3 Non-Champagne Sparkling Wines To Spruce Up Your Bar Program

Every reputable restaurant beverage program has its fair share of Champagne options. Thought of as a festive option and a must-have for any celebration, wines from the Champagne region have become iconic simply for the festive joy they bring. Over recent years, Champagne has even become a brand in and of itself and just mentioning the region evokes a feeling of lighthearted sophistication.

However, while a number of restaurant wine lists may feature a wide variety of fantastic offerings, for many consumers, the higher price points can make drinking Champagne on a regular basis unattainable. As such, a growing percentage of sommeliers and beverage directors have started introducing other sparkling wines that can fulfill their customers' search for bubbles, while at a fraction of the cost. 

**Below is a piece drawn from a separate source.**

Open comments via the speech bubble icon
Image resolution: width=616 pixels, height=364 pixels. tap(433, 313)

Below, we explore three excellent bubbly options that will liven up any wine list or bar program.

Cava

For those beverage programs looking for the closest equivalent to Champagne, Cava offers an excellent replacement at a great value. Whereas many cheap sparkling wines are mass produced, receiving their effervescence with either force-carbonation or tank fermentation in the Charmat method, Cava production is made utilizing the same method that is used to produce Champagne. This method, known as the Champenoise method, involves individual bottle fermentation, a much more labor intensive process that requires a great deal of personal involvement.

Cava can be produced in a number of regions throughout Spain, but the best known area for Cava production is in the Penedes, an area just outside of Barcelona in the Catalonia region. Cava can be either white or rose, depending on the varieties utilized. The primary three grapes utilized in white Cava are Xarel-lo, Parellada, and Macabeo, with Trepat, Cabernet Sauvignon and Garnacha being blended in to make rose wines.

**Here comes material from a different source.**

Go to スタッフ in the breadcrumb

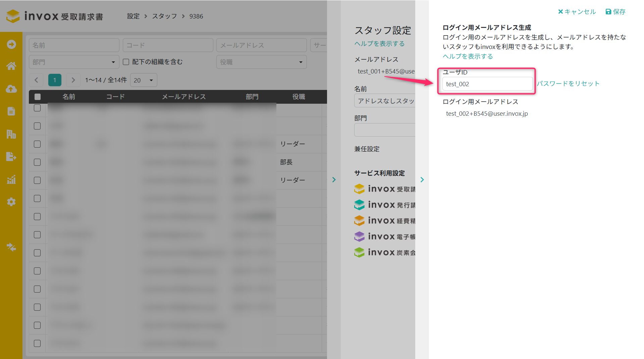[x=164, y=16]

Much like Champagne, Cava can offer a variety of levels of sweetness, ranging from the syrupy all the way to the austere, bone dry expressions. Additionally, like Champagne, due to the fermentation in bottle, at times many different Cava’s mouthfeel can resemble the flavors presented by the yeasty, brioche, tree fruit driven Champagne wines. Yet while Champagne and Cava share their similarities, there is one staggering difference: the price. While decent bottles of Champagne range between 50-75 dollars, fantastic Cava’s can be found on the market for anywhere between 10-15 dollars, making the wine an excellent by the glass option for a number of restaurant programs.

Prosecco

Another fun Champagne alternative would be Prosecco, a sparkling wine that hails from the Veneto region in Italy. Prosecco is made with the Glera grape and can be made fully sparkling or merely frizzante, or slightly fizzy. Not just relegated to an excellent by the glass option, Prosecco is often a great cocktail topper or a fun alternative to making Mimosas and other sparkling cocktails. The main ingredient in Bellinis, Proseccos are also amazing on their own and can offer fruit forward aromas and a softer, while still fresh palate.

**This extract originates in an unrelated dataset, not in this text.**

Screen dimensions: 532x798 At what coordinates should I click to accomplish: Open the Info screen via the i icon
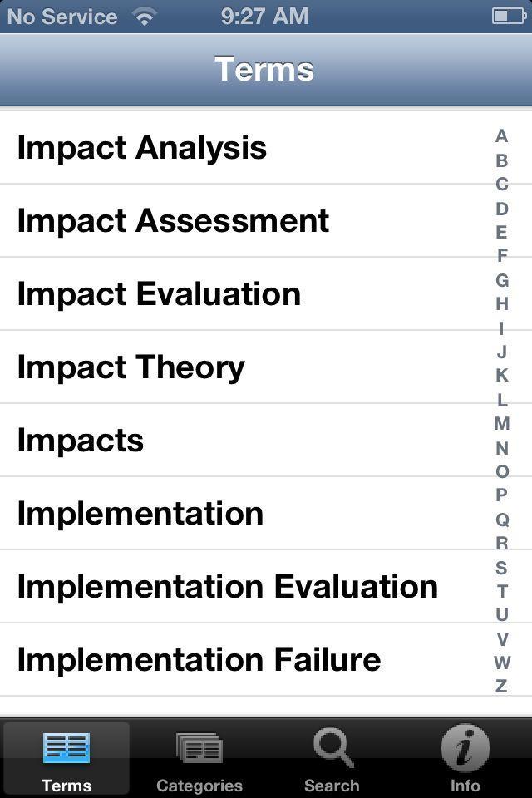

In addition to the more generally known styles of Prosecco that are made on a larger scale utilizing the Charmat method that incorporates tank fermentation, there is also a style of Prosecco known as Col Fondo which are wines that have been bottled with the yeasts to maintain flavor profile and complexity. While these wines could potentially be a bit hazier than their counterparts, the addition of the yeasts within the wine only help to further enhance the unique, flavorful profile that make these wines so special.

Pet-Nat

A bit of a newcomer to the sparkling wine scene, Pet-Nats, short for Petillant Naturel, are actually the oldest form of making sparkling wine. Known also as Method Ancestrale, with Pet Nat wines, there is only one single fermentation to make the wines sparkling, unlike with both the Cava and the Prosecco that saw double fermentation. Instead, Pet-Nats are bottled before fermentation has completed allowing the pressure and CO2 thrown off by fermentation to build inside of each bottle. As such, the wines become naturally sparkling without the need for any other form of manipulation or intrusion.